My big brother reaches home in the dark hours before dawn, when even ghosts take their rest. He smells of steel and coal and forge. He smells of the enemy.

He folds his scarecrow body through the window, bare feet silent on the rushes. A hot desert wind blows in after him, rustling the limp curtains. His sketchbook falls to the floor, and he nudges it under his bunk with a quick foot, as if it's a snake.

Where have you been, Darin? In my head, I have the courage to ask the question, and Darin trusts me enough to answer. Why do you keep disappearing? Why, when Pop and Nan need you? When I need you?

Every night for almost two years, I've wanted to ask. Every night, I've lacked the courage. I have one sibling left. I don't want him to shut me out like he has everyone else.

But tonight's different. I know what's in his sketchbook. I know what it means.

"You shouldn't be awake." Darin's whisper jolts me from my thoughts. He has a cat's sense for traps - he got it from our mother. I sit up on the bunk as he lights the lamp. No use pretending to be asleep.

"It's past curfew, and three patrols have gone by. I was worried."
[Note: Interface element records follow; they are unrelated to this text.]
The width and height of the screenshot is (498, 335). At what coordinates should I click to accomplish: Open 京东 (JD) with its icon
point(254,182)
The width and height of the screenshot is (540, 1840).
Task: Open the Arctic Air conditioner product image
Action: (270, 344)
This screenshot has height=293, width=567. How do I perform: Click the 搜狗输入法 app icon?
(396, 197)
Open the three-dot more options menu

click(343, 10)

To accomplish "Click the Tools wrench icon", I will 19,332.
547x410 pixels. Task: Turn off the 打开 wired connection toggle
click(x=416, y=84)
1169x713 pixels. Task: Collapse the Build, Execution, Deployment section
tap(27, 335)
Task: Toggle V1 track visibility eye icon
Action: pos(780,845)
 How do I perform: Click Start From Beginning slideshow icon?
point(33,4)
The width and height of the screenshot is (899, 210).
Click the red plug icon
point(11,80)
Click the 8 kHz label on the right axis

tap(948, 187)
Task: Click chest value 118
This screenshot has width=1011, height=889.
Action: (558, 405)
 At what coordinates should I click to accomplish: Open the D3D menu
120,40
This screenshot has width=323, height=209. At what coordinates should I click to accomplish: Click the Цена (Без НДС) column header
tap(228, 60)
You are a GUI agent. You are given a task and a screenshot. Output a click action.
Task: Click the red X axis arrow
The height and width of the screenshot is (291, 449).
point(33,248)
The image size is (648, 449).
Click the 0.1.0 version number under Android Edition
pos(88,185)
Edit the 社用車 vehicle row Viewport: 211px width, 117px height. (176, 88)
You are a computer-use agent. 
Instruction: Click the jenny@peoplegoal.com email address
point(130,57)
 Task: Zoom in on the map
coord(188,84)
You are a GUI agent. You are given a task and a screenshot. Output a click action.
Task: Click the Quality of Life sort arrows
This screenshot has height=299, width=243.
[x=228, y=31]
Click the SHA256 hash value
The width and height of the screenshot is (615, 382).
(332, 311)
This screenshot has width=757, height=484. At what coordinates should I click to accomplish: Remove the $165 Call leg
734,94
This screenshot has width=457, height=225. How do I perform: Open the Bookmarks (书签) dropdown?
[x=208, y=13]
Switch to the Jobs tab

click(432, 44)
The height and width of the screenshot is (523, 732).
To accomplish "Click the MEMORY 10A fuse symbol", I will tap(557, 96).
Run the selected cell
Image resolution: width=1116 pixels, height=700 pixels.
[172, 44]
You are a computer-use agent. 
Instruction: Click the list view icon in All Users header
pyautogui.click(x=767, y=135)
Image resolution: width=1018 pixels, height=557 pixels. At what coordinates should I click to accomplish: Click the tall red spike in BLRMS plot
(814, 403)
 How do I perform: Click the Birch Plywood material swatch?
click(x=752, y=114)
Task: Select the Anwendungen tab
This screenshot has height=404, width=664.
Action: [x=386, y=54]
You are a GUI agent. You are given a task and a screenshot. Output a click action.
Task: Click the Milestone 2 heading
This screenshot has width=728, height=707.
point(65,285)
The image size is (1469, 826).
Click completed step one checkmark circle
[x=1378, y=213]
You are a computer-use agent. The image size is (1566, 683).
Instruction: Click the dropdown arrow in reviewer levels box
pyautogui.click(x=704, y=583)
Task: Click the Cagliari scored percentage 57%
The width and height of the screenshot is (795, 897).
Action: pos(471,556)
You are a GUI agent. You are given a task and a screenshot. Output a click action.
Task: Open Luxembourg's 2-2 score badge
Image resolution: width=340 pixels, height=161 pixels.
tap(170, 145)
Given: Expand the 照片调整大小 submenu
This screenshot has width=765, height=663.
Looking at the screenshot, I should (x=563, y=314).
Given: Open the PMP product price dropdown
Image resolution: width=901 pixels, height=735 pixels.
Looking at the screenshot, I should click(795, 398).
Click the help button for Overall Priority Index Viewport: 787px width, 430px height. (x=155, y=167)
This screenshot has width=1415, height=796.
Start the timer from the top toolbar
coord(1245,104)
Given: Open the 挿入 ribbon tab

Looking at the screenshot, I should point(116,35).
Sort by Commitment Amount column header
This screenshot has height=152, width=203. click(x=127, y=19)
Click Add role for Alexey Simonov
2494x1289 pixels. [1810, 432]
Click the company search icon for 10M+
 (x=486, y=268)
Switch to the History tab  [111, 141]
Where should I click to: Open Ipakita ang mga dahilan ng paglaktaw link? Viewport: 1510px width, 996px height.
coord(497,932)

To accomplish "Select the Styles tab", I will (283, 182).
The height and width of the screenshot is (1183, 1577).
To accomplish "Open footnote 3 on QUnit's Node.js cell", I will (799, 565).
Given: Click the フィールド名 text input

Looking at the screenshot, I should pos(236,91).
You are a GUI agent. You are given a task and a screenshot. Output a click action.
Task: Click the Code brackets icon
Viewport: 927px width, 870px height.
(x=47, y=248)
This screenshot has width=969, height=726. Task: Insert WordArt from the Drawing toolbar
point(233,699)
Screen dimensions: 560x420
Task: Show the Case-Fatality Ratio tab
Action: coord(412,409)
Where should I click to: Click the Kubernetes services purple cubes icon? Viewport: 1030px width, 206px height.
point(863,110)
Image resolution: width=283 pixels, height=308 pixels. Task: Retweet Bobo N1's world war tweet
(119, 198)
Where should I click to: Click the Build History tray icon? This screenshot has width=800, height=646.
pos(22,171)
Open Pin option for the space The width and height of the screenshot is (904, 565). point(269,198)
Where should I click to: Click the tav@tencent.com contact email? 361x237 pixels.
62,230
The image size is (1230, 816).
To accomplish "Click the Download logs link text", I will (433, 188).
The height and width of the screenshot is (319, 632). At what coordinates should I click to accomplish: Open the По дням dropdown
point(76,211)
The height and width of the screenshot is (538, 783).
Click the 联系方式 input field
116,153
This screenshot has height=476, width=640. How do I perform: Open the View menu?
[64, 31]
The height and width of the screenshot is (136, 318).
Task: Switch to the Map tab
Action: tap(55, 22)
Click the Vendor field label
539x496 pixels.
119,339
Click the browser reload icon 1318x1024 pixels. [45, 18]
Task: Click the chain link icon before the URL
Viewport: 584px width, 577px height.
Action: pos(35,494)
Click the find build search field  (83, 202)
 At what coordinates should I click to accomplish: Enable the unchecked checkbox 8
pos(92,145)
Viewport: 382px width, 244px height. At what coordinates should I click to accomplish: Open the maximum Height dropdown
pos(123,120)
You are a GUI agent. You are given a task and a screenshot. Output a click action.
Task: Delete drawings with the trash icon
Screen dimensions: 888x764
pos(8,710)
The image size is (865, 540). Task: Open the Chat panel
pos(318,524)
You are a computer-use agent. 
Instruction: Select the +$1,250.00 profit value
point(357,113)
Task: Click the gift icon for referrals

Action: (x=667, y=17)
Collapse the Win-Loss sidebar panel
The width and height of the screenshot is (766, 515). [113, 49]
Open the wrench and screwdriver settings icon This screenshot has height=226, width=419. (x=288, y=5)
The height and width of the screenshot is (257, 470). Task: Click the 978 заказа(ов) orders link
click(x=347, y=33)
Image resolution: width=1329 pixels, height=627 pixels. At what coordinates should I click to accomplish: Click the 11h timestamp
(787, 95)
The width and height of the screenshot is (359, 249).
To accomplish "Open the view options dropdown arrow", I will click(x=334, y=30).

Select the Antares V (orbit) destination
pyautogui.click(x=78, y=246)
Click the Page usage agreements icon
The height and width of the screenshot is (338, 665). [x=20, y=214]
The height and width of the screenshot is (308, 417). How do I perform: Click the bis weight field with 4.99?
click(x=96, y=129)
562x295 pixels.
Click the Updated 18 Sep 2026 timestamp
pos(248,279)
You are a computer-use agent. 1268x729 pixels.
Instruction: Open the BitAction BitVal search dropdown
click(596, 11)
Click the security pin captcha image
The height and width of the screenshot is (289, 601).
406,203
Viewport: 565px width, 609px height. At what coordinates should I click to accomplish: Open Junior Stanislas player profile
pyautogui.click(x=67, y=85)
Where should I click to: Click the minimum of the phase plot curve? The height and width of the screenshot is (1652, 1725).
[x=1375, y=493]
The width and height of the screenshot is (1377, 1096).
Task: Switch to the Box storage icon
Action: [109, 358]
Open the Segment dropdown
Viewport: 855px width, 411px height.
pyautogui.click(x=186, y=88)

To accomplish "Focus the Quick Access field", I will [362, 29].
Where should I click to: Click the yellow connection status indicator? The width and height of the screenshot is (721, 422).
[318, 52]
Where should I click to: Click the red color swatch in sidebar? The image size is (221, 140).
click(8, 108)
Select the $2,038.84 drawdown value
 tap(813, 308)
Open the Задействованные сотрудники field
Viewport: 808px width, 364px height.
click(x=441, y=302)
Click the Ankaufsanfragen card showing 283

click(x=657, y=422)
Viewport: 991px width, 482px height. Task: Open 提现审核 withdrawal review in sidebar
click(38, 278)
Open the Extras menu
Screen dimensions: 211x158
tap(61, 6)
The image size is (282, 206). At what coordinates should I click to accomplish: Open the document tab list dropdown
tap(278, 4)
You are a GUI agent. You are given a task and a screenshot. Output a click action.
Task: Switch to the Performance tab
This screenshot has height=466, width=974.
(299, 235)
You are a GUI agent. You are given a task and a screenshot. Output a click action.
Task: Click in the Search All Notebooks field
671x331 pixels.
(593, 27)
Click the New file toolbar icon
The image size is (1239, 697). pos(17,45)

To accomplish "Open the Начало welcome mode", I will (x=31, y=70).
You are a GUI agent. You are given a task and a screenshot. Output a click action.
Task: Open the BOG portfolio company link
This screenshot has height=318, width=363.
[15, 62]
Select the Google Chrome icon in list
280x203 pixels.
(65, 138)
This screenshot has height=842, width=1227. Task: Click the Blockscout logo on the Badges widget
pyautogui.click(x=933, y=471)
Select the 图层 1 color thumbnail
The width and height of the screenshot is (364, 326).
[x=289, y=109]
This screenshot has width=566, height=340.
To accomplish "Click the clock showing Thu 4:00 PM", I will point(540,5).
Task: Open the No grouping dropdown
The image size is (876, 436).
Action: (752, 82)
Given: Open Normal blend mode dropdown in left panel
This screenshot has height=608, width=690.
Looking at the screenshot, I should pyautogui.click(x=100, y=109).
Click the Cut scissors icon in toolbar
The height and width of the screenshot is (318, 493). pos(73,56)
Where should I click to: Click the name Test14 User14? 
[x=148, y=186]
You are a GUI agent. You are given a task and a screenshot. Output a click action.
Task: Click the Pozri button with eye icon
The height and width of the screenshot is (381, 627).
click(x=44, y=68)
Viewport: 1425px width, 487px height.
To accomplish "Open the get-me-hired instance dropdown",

"I can avoid the soldiers, Laia. Lots of practice." He rests his chin on my bunk and smiles Mother's sweet, crooked smile. A familiar look - the one he gives me if I wake from a nightmare or we run out of grain. Everything will be fine, the look says.

He picks up the book on my bed. "Gather in the Night," he reads the title. "Spooky. What's it about?"

"I just started it. It's about a jinn -" I stop. Clever. Very clever. He likes hearing stories as much as I like telling them. "Forget that. Where were you? Pop had a dozen patients this morning."

And I filled in for you because he can't do so much alone. Which left Nan to bottle the trader's jams by herself. Except she didn't finish. Now the trader won't pay us, and we'll starve this winter, and why in the skies don't you care?